Online-Petition gegen Gema: Der Club der unbeliebten Urheber

Eine Online-Petition mit rund 105.000 Unterzeichnern stellt die Gema an den Pranger.

Hier kann die Online-Petition unterschrieben werden: auf der Homepage des Bundestags epetitionen.bundestag.de Bild: screenshot epetitionen.bundestag.de

Es ist eine klassische David-gegen-Goliath-Geschichte. Monika Bestle, die Leiterin einer Kleinkunstbühne in Sonthofen, hat die große Musikverwertungsgesellschaft Gema herausgefordert - und schon deshalb fast alle Sympathien auf ihrer Seite. Ihre Online-Petition kann bis Freitag noch unterschrieben werden - rund 105.000 Unterstützer hat sie schon. Was für ein Erfolg!
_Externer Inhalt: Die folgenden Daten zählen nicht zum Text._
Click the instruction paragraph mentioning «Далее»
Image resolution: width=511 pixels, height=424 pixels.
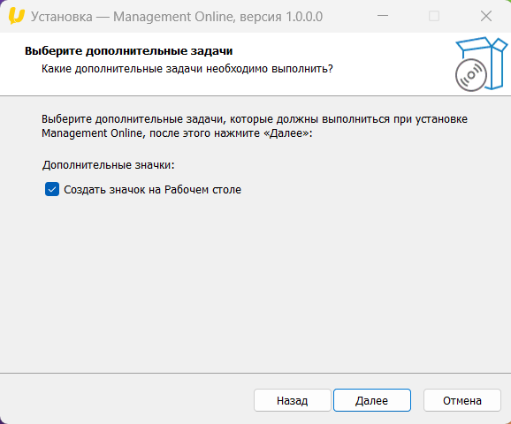coord(255,126)
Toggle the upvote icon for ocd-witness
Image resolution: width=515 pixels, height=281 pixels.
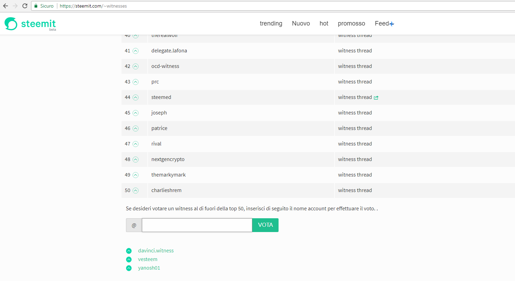click(136, 66)
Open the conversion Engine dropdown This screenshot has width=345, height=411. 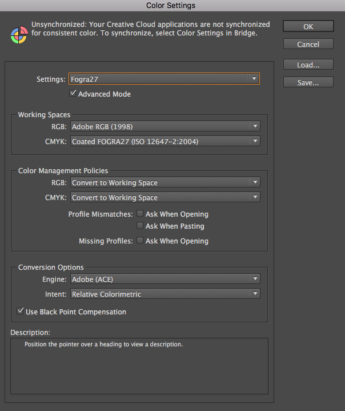[165, 280]
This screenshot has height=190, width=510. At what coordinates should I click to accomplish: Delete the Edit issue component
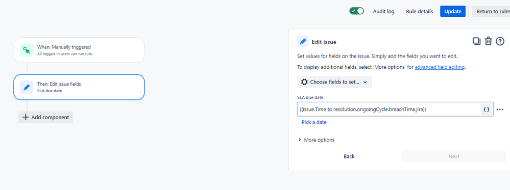tap(488, 41)
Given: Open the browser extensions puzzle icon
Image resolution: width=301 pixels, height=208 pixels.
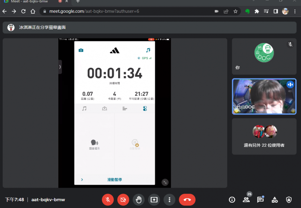Looking at the screenshot, I should click(257, 11).
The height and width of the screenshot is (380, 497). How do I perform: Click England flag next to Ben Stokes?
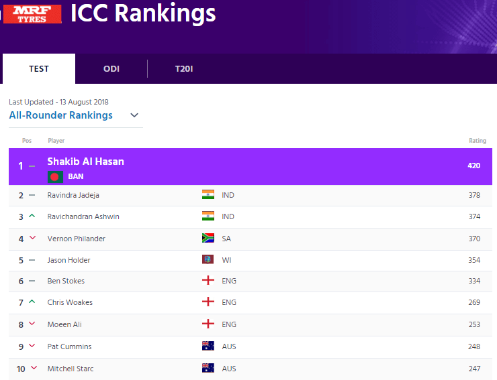[208, 281]
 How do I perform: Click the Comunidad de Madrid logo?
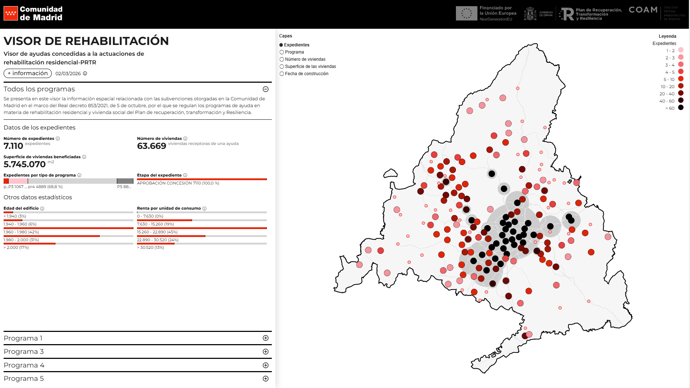[33, 14]
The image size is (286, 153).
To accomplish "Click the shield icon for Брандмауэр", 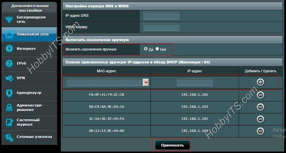I will (x=9, y=93).
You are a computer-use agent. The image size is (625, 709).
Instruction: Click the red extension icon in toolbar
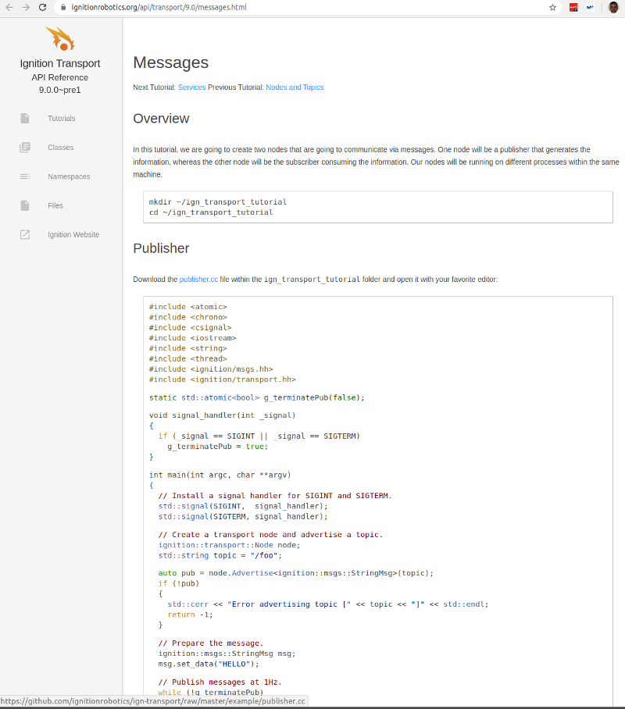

Monika Bestle veranstaltet in ihrer "Kulturwerkstatt" im Allgäu regelmäßig kleinere Konzerte und kommt gerade so über die Runden. Einer der größten Ausgabenposten geht an die Gema für die Urheberrechte der gespielten Musik. Bestle fand die Tarife existenzbedrohend, doch erst per Zufall erfuhr sie, dass es eine Missverhältnisklausel gibt, die die Gema-Abgabe auf 10 Prozent der Konzerteinnahmen beschränkt.

"Warum hat mir das die Gema nicht gesagt?", fragte Bestle wütend. Später drohte ihr die Gema an, sie könne sich bald nicht mehr auf die Klausel berufen, schließlich sei "niemand verpflichtet, Konzerte durchzuführen, bei denen kein Gewinn zu erwarten ist". Aufgrund solcher Erfahrungen startete sie im Vorjahr eine Sammelpetition an den Bundestag. Die Gema soll transparenter und unbürokratischer werden. Sie forderte andere kleine Konzertveranstalter auf, ihre Erfahrungen zu schildern. 1.300 individuelle Eingaben kamen bis Ostern 2009 zusammen.

Dann erfuhr sie, dass sich der Petitionsausschuss verpflichtet hat, Petenten für eine Anhörung einzuladen, wenn sie mehr als 50.000 Unterzeichner hinter sich bekommen. Sie startete deshalb eine neue Petition, diesmal auf der Homepage des Bundestags epetitionen.bundestag.de/. "Die Gema wird zunehmend vom Kultur-Schützer zum Kultur-Vernichter", hieß es dort. Jetzt, nach sechs Wochen, hat sie das gesteckte Ziel weit überschritten.

Geholfen hat ihr eine anonym verbreitete Massen-E-Mail, die eine 600-prozentige Erhöhung der Gema-Gebühren für Live-Musik anprangerte. Dies werde "vor allem kleinere Konzerte unmöglich machen", hieß es dort. Tatsächlich plant die Gema eine solche Tariferhöhung bis 2014 - allerdings nur für die Veranstalter von Großkonzerten in Stadien und Hallen, die bisher nur einen minimalen Anteil ihrer Einnahmen an die Gema abführen müssen. "Ich habe sofort klargestellt, dass das nichts mit meiner Petition zu tun hat", beteuert Bestle - aber wer die Gema nicht mag, hat gern geglaubt, dass sich der Plan auch gegen kleine Bühnen richtet.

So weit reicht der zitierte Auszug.